WHAT YOU HAVE TO DO — Copy out the data below line for line, keeping every character as it is.

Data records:
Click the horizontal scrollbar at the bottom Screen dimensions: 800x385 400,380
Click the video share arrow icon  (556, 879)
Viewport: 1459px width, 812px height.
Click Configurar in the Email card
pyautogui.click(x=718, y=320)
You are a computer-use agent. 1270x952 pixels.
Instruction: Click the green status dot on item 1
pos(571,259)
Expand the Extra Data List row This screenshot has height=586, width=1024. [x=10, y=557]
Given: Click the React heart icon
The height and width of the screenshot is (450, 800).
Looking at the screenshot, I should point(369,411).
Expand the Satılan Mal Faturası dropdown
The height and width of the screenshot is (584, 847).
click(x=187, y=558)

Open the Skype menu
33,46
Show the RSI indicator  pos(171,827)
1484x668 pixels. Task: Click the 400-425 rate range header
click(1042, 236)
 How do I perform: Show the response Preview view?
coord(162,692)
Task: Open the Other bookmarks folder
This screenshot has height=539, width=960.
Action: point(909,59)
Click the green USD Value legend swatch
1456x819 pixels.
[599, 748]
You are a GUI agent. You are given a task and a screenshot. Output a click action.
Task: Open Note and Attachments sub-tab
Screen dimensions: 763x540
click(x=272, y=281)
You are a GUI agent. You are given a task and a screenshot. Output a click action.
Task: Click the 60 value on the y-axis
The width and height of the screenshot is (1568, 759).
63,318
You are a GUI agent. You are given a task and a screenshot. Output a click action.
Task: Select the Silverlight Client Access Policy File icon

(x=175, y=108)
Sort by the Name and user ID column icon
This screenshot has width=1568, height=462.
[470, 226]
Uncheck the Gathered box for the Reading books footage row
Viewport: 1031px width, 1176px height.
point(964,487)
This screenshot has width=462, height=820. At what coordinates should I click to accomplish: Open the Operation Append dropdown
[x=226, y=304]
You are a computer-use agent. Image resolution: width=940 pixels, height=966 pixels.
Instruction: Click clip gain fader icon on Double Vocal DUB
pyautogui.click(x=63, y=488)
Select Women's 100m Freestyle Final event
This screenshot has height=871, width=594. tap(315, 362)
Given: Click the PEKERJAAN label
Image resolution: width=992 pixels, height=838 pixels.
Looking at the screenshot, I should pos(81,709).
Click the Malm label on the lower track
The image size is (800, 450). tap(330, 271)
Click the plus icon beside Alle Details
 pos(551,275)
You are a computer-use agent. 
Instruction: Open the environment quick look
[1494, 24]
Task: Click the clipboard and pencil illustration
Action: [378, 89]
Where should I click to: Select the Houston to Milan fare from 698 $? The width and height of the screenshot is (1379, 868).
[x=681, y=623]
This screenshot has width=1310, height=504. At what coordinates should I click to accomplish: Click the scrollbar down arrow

ANSWER TO THIS EXERCISE —
Click the horizontal scrollbar at the bottom Screen dimensions: 800x385 400,380
Click the video share arrow icon  (556, 879)
Viewport: 1459px width, 812px height.
Click Configurar in the Email card
pyautogui.click(x=718, y=320)
You are a computer-use agent. 1270x952 pixels.
Instruction: Click the green status dot on item 1
pos(571,259)
Expand the Extra Data List row This screenshot has height=586, width=1024. [x=10, y=557]
Given: Click the React heart icon
The height and width of the screenshot is (450, 800).
Looking at the screenshot, I should point(369,411).
Expand the Satılan Mal Faturası dropdown
The height and width of the screenshot is (584, 847).
click(x=187, y=558)

Open the Skype menu
33,46
Show the RSI indicator  pos(171,827)
1484x668 pixels. Task: Click the 400-425 rate range header
click(1042, 236)
 How do I perform: Show the response Preview view?
coord(162,692)
Task: Open the Other bookmarks folder
This screenshot has height=539, width=960.
Action: point(909,59)
Click the green USD Value legend swatch
1456x819 pixels.
[599, 748]
You are a GUI agent. You are given a task and a screenshot. Output a click action.
Task: Open Note and Attachments sub-tab
Screen dimensions: 763x540
click(x=272, y=281)
You are a GUI agent. You are given a task and a screenshot. Output a click action.
Task: Click the 60 value on the y-axis
The width and height of the screenshot is (1568, 759).
63,318
You are a GUI agent. You are given a task and a screenshot. Output a click action.
Task: Select the Silverlight Client Access Policy File icon

(x=175, y=108)
Sort by the Name and user ID column icon
This screenshot has width=1568, height=462.
[470, 226]
Uncheck the Gathered box for the Reading books footage row
Viewport: 1031px width, 1176px height.
point(964,487)
This screenshot has width=462, height=820. At what coordinates should I click to accomplish: Open the Operation Append dropdown
[x=226, y=304]
You are a computer-use agent. Image resolution: width=940 pixels, height=966 pixels.
Instruction: Click clip gain fader icon on Double Vocal DUB
pyautogui.click(x=63, y=488)
Select Women's 100m Freestyle Final event
This screenshot has height=871, width=594. tap(315, 362)
Given: Click the PEKERJAAN label
Image resolution: width=992 pixels, height=838 pixels.
Looking at the screenshot, I should pos(81,709).
Click the Malm label on the lower track
The image size is (800, 450). tap(330, 271)
Click the plus icon beside Alle Details
 pos(551,275)
You are a computer-use agent. 
Instruction: Open the environment quick look
[1494, 24]
Task: Click the clipboard and pencil illustration
Action: [378, 89]
Where should I click to: Select the Houston to Milan fare from 698 $? The width and height of the screenshot is (1379, 868).
[x=681, y=623]
This screenshot has width=1310, height=504. At what coordinates should I click to accomplish: Click the scrollbar down arrow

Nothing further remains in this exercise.